While the 33-year-old is quiet, reserved and methodic, his music is bombastic, energetic and dares listeners to join him on a journey to find the edges of the universe. The music maverick has worked with musicians like Kendrick Lamar, Thundercat, Ne-Yo and Flying Lotus. More recently, he teamed up with EastsideLED, an L.A.-based media company, to be its first YouTube Livestream performance.
The producer has spent the past two decades forging his own path in the music universe like EDM's Captain Kirk. He explores new sounds with no two songs sounding alike and adventuring with artists well-known and underground to make tracks seem shapeless.
“I'm in a weird situation," Dickerson said. “I feel like I'm not well known. But when it comes to the music world, I feel like people kind of know me. I've been thinking differently about that. Some of the most important people to meet are the people that I like what they make, but I always am, like, where's the other people that aren't musicians? I used to get bummed because nobody cared, but a lot of the time the people that do care are people that I admire. I feel respected in a way but I don't feel like a big star."

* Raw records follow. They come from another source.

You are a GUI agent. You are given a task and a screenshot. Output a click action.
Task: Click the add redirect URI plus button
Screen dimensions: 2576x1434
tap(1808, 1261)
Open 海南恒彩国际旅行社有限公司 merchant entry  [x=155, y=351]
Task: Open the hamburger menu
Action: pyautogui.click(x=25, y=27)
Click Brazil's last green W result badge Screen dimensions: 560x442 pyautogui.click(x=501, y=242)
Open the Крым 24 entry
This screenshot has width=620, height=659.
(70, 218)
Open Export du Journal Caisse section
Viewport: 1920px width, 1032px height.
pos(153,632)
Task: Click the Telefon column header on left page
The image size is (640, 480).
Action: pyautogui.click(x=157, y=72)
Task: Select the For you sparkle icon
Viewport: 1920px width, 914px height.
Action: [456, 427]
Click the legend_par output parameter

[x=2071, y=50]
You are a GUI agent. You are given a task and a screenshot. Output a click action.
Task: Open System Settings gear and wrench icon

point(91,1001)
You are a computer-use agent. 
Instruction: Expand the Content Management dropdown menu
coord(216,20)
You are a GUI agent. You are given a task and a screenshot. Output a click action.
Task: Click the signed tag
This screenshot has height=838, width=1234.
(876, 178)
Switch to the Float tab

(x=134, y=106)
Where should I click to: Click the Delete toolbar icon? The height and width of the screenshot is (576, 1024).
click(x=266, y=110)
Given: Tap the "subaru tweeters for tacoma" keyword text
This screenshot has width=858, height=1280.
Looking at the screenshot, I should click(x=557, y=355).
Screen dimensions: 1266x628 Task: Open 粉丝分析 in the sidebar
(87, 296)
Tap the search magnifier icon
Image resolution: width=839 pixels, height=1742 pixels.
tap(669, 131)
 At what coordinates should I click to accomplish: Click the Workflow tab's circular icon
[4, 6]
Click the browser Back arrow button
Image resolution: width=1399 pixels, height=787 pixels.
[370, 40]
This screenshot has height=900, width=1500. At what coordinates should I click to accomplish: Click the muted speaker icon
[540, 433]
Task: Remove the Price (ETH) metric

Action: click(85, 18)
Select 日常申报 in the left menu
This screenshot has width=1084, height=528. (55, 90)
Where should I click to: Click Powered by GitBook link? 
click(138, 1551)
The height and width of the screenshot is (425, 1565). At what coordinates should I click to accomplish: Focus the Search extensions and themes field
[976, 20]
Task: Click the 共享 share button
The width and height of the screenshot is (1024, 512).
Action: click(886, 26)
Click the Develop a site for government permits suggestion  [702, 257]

Dickerson credits his father, who he saw perform with the band Black Diamond, for sparking his interest in music. His curiosity piqued when he pressed the button on his dad's keyboard that created a high-energy faux-rave sound and he asked, "Why don't they use this sound?" At 13, he started making music and by 24 he moved to L.A. to pursue his career. Best known by his stage name Mono/Poly, he came up in the Low End Theory scene, a now-defunct underground experimental hip-hop club.
"My early stuff was spiritual in a way," he said. "It was a process like an awakening for me. I saw some synchronicity. I want deeper meaning in things sometimes but I go with what feels right."
Over the past few weeks, Dickerson has turned to Instagram to release mini-concerts for his fans. He introduced a visual component that takes viewers on a trip that can only be comparable to surfing on the event horizon of a black hole.
With a vision for a grander audiovisual concert beyond his means, Dickerson had a stroke of luck when EastsideLED approached him to play a livestream show.
"They came at the right time," Dickerson said. "They said they really wanted my visuals for it. I sent them some stuff and it was perfect. It was literally perfect."
Airing Monday, the livestream show featured a starscape kaleidoscope engulfing Dickerson as he played for almost an hour. (The performance can be viewed on EastsideLED's YouTube page.)
The future is ever-expanding for the burgeoning artist, who is currently working on a full audiovisual album and a lyrical album.
Dickerson isn't afraid to get experimental with his music. Mono/Poly's most recent album, "Messages from the Cosmic Sea," is an eight-track album clocking in at exactly four hours with each song being 30 minutes. Experimentation isn't the exception, it's the rule.
"A lot of my process is sound design first," Dickerson said. "For me that's the thing that gets me into the element. Having the ability to control or create sounds that I want that fit how I want. It pushes me to be more passionate about the arrangement of it. I get to align it how I want it."
Much of his work he gets from invitation so when he does decide to create his own projects, Dickerson turns to Patreon for fan funding.
"The process of having my own sound is like having something unique to me," said Dickerson, noting that it allows him to create new musical worlds. "It drives me to create something different. The artists I like are creatives; they do something different than other people."